--- Start Document excerpt ---

IN THE COURT OF APPEALS OF THE STATE OF MISSISSIPPI
NO. 2016-CP-01145-COA
THOMAS HOLDER A/K/A THOMAS L. APPELLANT
HOLDER
v.
STATE OF MISSISSIPPI APPELLEE
DATE OF JUDGMENT: 07/12/2016
TRIAL JUDGE: HON. ROBERT B. HELFRICH
COURT FROM WHICH APPEALED: FORREST COUNTY CIRCUIT COURT
ATTORNEY FOR APPELLANT: THOMAS HOLDER (PRO SE)
ATTORNEY FOR APPELLEE: OFFICE OF THE ATTORNEY GENERAL
BY: SCOTT STUART
NATURE OF THE CASE: CIVIL - POST-CONVICTION RELIEF
DISPOSITION: AFFIRMED - 11/21/2017
MOTION FOR REHEARING FILED:
MANDATE ISSUED:
EN BANC.
WILSON, J., FOR THE COURT:
¶1. Thomas Holder pled guilty to touching a child for lustful purposes and was sentenced
to fifteen years in the custody of the Mississippi Department of Corrections (MDOC).
However, the entire sentence (save for time served) was suspended subject to Holder’s good
behavior and compliance with certain conditions. Holder promptly violated one of those
conditions by providing a false address on his sex offender registration form. As a result, the
circuit court revoked his suspended sentence and ordered him to serve the full sentence in
MDOC custody. Holder later filed a motion for post-conviction relief (PCR). The circuit
court denied the motion, and this Court affirmed. Holder v. State, 137 So. 3d 884 (Miss. Ct.
App. 2013). Holder then filed a second PCR motion. The circuit court denied the motion,
and Holder appealed.
¶2. In the present appeal, Holder argues that his “original sentencing to an illegal
banishment condition rendered his guilty plea void.” This argument refers to a condition of
Holder’s suspended sentence that required him to “[d]epart from Hattiesburg” and stay at
least one hundred miles away from Hattiesburg “for the entire period of his suspended
sentence.” Holder specifically agreed to this condition in his plea petition.
¶3. Holder’s revocation had nothing to do with the “banishment condition.” His
suspended sentence was revoked because he provided a false address on his sex offender
registration form.1 The banishment condition does not render his guilty plea void. Nor does
it affect the order revoking his suspended sentence due to his violation of an unrelated
condition. Ratcliff v. State, 224 So. 3d 99, 101-02 (¶¶9-10) (Miss. Ct. App. 2016), cert.
denied, 222 So. 3d 311 (Miss. 2017). Accordingly, the circuit court correctly denied
Holder’s second PCR motion.
¶4. The dissent would remand the case to the circuit court for findings regarding the
validity of the banishment condition.2 However, the issue is now moot. Upon revocation,
the circuit court sentenced Holder to serve the remainder of his sentence in MDOC custody.
1
Holder complied with the banishment condition. He was in Alcorn County, nearly
three hundred miles from Hattiesburg, when he provided the false address.

--- End Document excerpt ---

The problem —
Please set down, word for word, the passage of the court opinion that opens with the words "denied, 222 So." and closes with "in MDOC custody.".

--- Start Information shown ---

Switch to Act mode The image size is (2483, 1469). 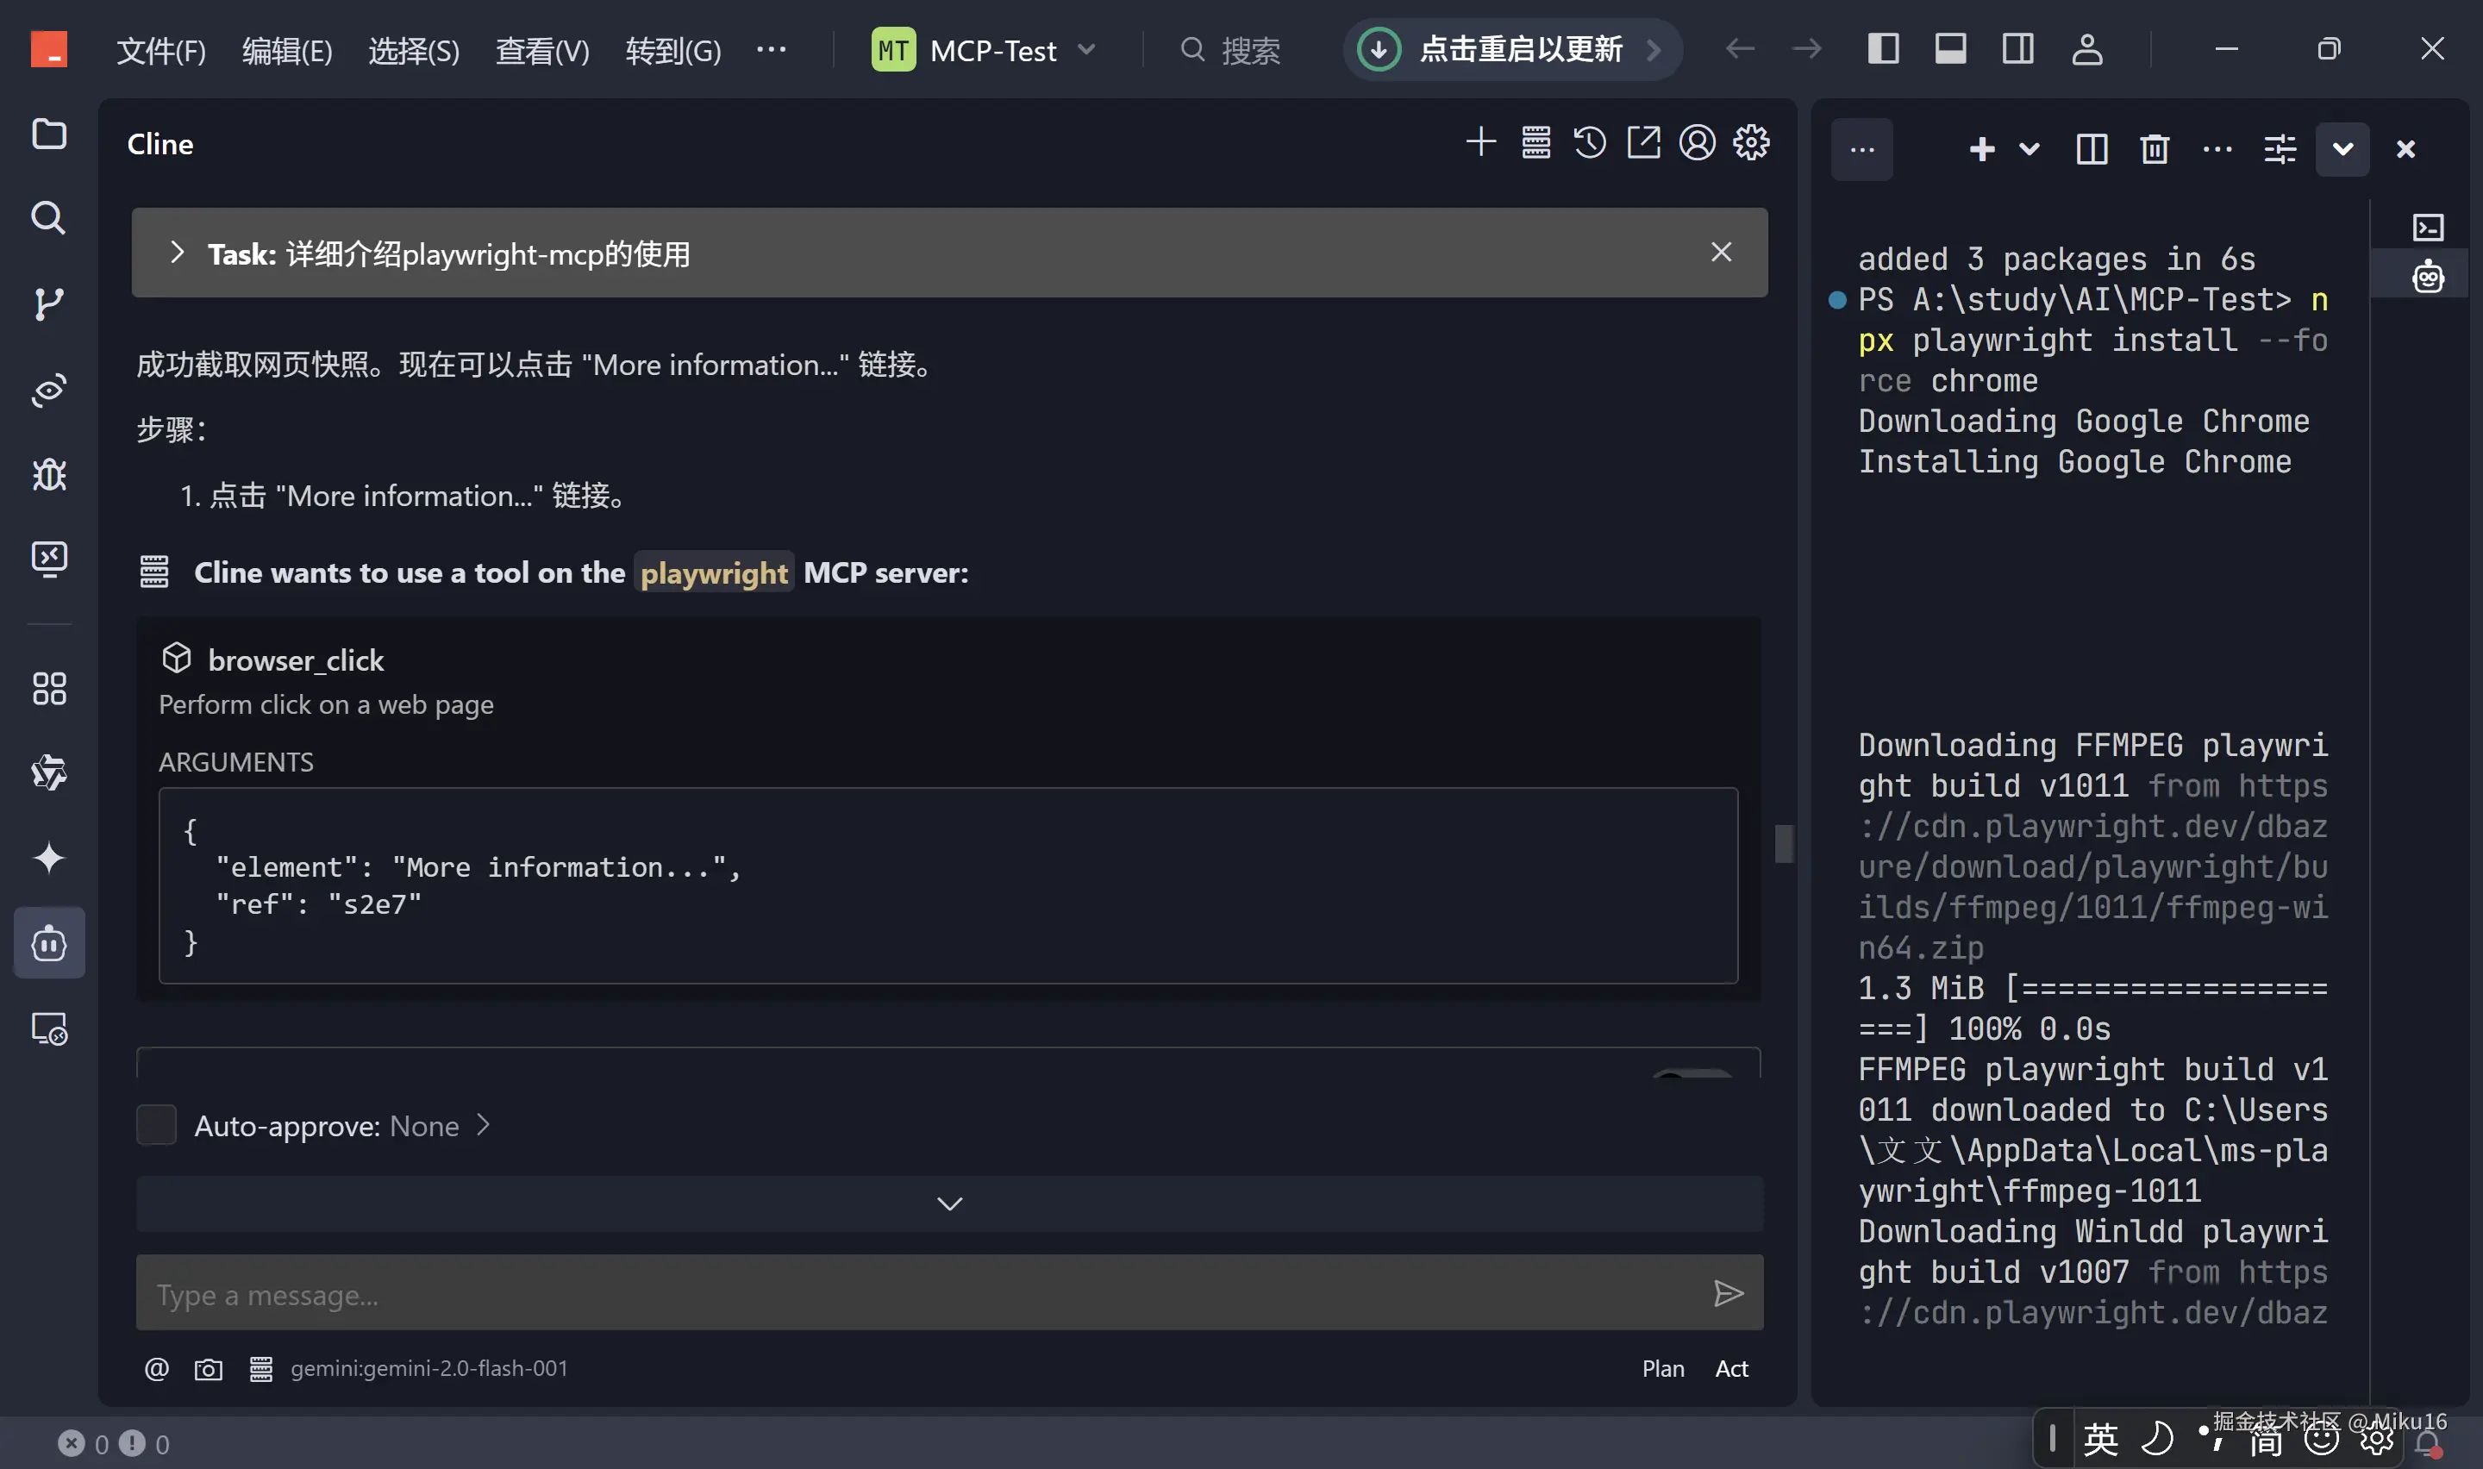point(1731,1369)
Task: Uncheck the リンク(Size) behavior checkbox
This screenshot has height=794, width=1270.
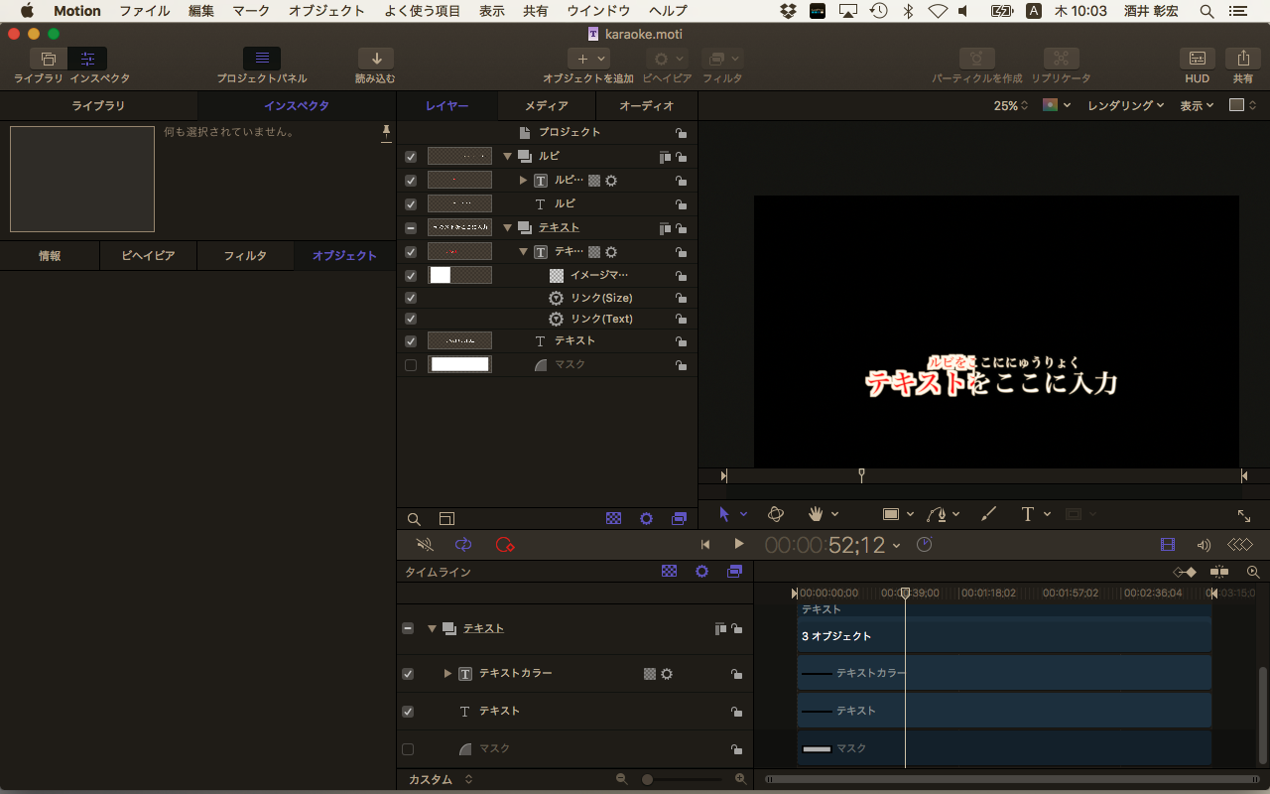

--- End Information shown ---

Expected output —
denied, 222 So. 3d 311 (Miss. 2017). Accordingly, the circuit court correctly denied
Holder’s second PCR motion.
¶4. The dissent would remand the case to the circuit court for findings regarding the
validity of the banishment condition.2 However, the issue is now moot. Upon revocation,
the circuit court sentenced Holder to serve the remainder of his sentence in MDOC custody.